Posted to commits@hudi.apache.org by GitBox <gi...@apache.org> on 2022/02/09 01:28:55 UTC

[GitHub] [hudi] nsivabalan commented on a change in pull request #4446: [HUDI-2917] rollback insert data appended to log file when using Hbase Index

nsivabalan commented on a change in pull request #4446:
URL: https://github.com/apache/hudi/pull/4446#discussion_r802192950



##########
File path: hudi-client/hudi-spark-client/src/main/java/org/apache/hudi/table/action/commit/UpsertPartitioner.java
##########
@@ -70,9 +71,13 @@
    */
   private int totalBuckets = 0;
   /**
-   * Stat for the current workload.
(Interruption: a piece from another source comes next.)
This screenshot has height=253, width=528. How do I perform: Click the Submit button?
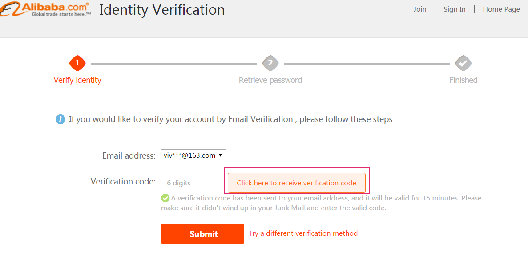[202, 233]
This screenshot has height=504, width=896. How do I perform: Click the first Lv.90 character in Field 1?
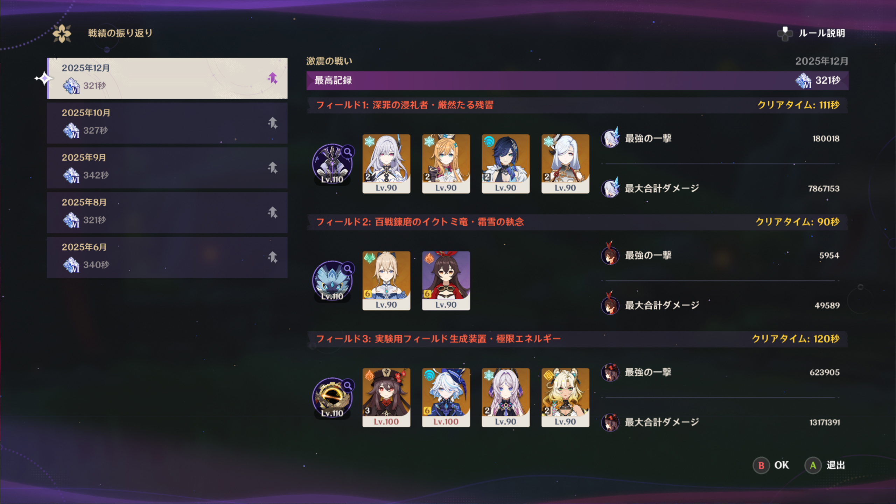pos(386,163)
Helps in determining inserts, upserts etc.
+   * Stat for the input workload. Describe the workload before being assigned buckets.
    */
-  private WorkloadProfile profile;
+  private WorkloadProfile inputProfile;
+  /**
+   * Stat for the execution workload. Describe the workload after being assigned buckets.
+   */
+  private HashMap<String, WorkloadStat> executionProfile = new HashMap<>();

Review comment:
       as suggested above, can we try to move this within WorkloadProfile only. 

##########
File path: hudi-client/hudi-client-common/src/main/java/org/apache/hudi/table/action/compact/HoodieCompactor.java
##########
@@ -182,14 +182,28 @@ public abstract void preCompact(
         .withOperationField(config.allowOperationMetadataField())
         .withPartition(operation.getPartitionPath())
         .build();
-    if (!scanner.iterator().hasNext()) {
-      scanner.close();
-      return new ArrayList<>();
-    }
 
     Option<HoodieBaseFile> oldDataFileOpt =
         operation.getBaseFile(metaClient.getBasePath(), operation.getPartitionPath());
 
+    // Considering following scenario: if all log blocks in this fileSlice is rollback, it returns an empty scanner.
+    // But in this case, we need to give it a base file. Otherwise, it will lose base file in following fileSlice.
+    if (!scanner.iterator().hasNext()) {
+      if (!oldDataFileOpt.isPresent()) {
+        scanner.close();
+        return new ArrayList<>();
+      } else {
+        // TODO: we may directly rename original parquet file if there is not evolution/devolution of schema

Review comment:
       yes. it's not feasible to know upfront if all log blocks are invalid while planning compaction. 

##########
File path: hudi-client/hudi-client-common/src/main/java/org/apache/hudi/table/action/commit/Partitioner.java
##########
@@ -18,10 +18,14 @@
 
 package org.apache.hudi.table.action.commit;
 
+import org.apache.hudi.table.WorkloadProfile;
+
 import java.io.Serializable;
 
 public interface Partitioner extends Serializable {
   int getNumPartitions();
 
   int getPartition(Object key);
+
+  WorkloadProfile getExecutionWorkloadProfile();
 }

Review comment:
       wondering if we can augment existing WorkloadProfile only to add another instance of HashMap<String, WorkloadStat> partitionPathStatMap.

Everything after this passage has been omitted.